Collection of Umbilical cord blood cells in neonates at increased risk of brain damage – a step towards autologous cell therapy for a high risk population

 

Introduction:

The aim of this study was to assess feasibility of umbilical cord blood (UCB) collection in high risk pregnancies and newborn infants at increased risk of brain damage and to determine whether treatment options with autologous UCB for these infants exist. Evidence for perinatal cell therapies as a potential intervention for neurological diseases is emerging. The optimal cell source, cell type, dose and timing remain to be clarified. Most existing trials working with umbilical cord blood (UCB) cells involve either autologous UCB from mature neonates or work with allogenic cells. It is unclear whether autologous UCB collection is feasible for other neonatal populations at high risk of brain damage, such as very early preterm gestations. Collection of UCB in this critical risk group is organisationally and technically challenging, late cord clamping and anatomic conditions may reduce the availability of UCB. In emergencies the collection cannot be planed.

Material and Methods:

Candidates for UCB collection were infants born between 12/2017 – 12/2018 from four high-risk groups: Perinatal hypoxemia, gestational age ≤30 weeks of gestation, intrauterine growth restriction (IUGR) and monochorionic twins with twin-to-twin transfusion syndrome (TTTS). Feasibility of the collection, quality of obtained blood (volume, sterility, cell viability) and outcome of the included neonates were assessed.

Results:

UCB collection was successful in 141 of 177 enrolled patients (hypoxemia n = 10; GA ≤30 weeks n = 54; IUGR n = 70; TTTS n = 6). 36 cases were missed due to organisational difficulties or technical reasons/anatomical limitations.
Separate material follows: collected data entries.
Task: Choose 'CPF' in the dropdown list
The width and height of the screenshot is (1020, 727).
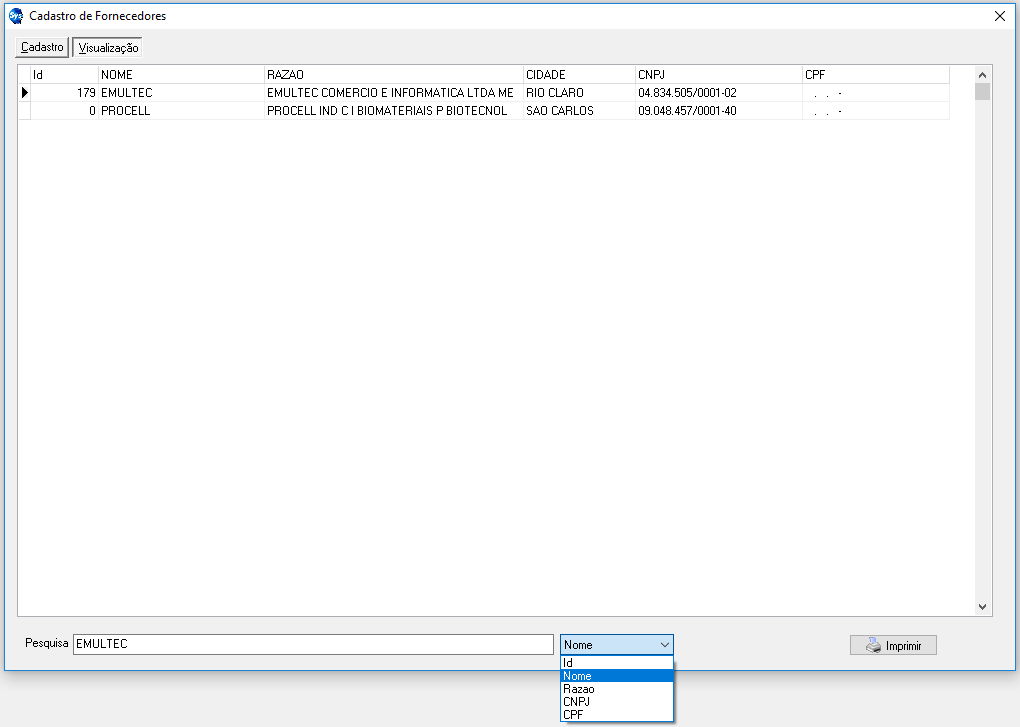Action: click(x=616, y=714)
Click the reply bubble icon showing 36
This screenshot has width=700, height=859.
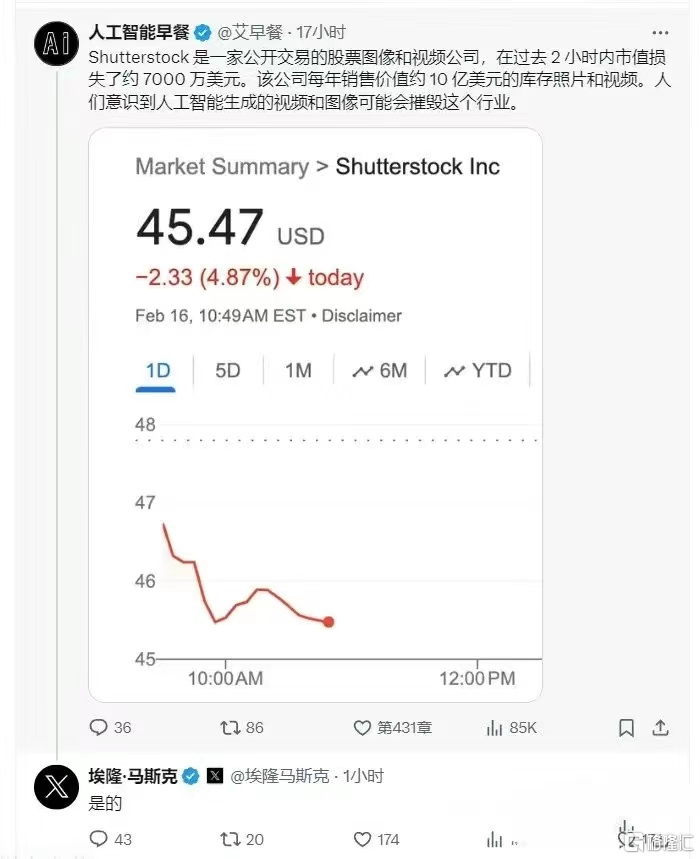coord(99,728)
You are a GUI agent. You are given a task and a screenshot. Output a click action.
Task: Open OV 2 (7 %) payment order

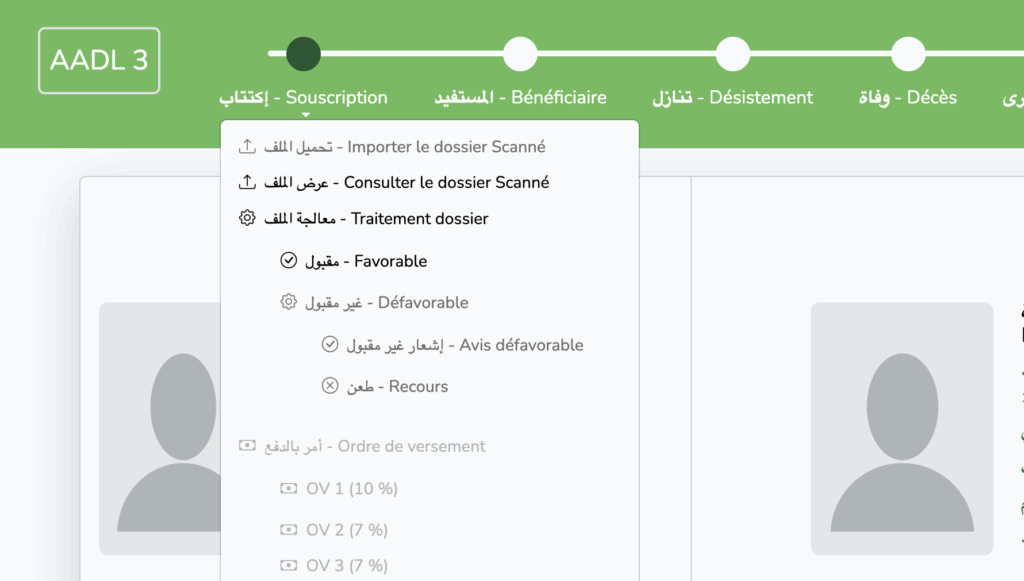(x=346, y=530)
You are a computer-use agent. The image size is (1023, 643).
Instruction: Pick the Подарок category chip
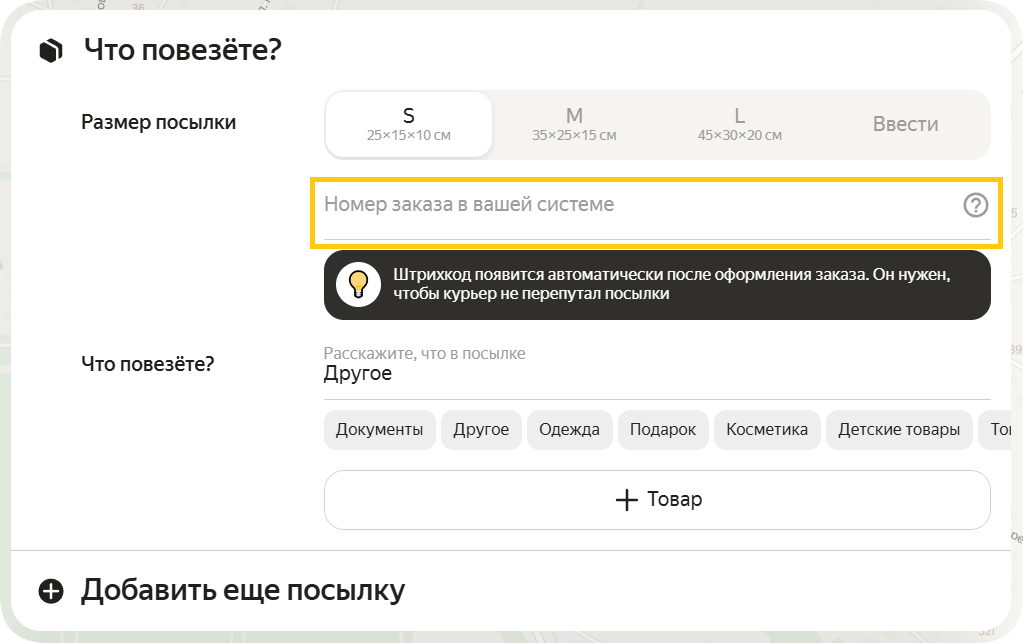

Median maternal blood-loss in failed cases was 1400 ml (range 500 – 1800 ml). Volume of UCB collected ranged widely from 5,0 – 102 ml and contained a median of 0,77 108 total nucleated cells (median 0.01 – 13.0 108). The nuclear cell count, median cell viability and stored UCB volume correlated significantly with gestational age (p < 0.001, p<= 0.001, p = 0.04). Eight UCB units were microbiologically contaminated. 11% (19/177) of all included neonates developed brain lesions (n = 9 intraventricular hemorrhage, n = 7 hypoxic ischemic encephalopathy, n = 2 periventricular leukomalacia, n = 1 cerebral palsy).

Discussion:

Collection and preparation of UCB in neonates at high risk of brain damage is challenging but possible with a multidisciplinary approach that includes extensive preparations, and detailed team-briefings. Due to the high prevalence of brain damage in the included study population, autologous collection of perinatal cells from these neonates is worthwhile. For very preterm infants, Wharton“s jelly from umbilical cord tissue should be considered as an alternative cell source because of the low yield of UCB. Further phase I studies and randomized phase II studies should be performed to provide further safety, feasibility, and efficacy information.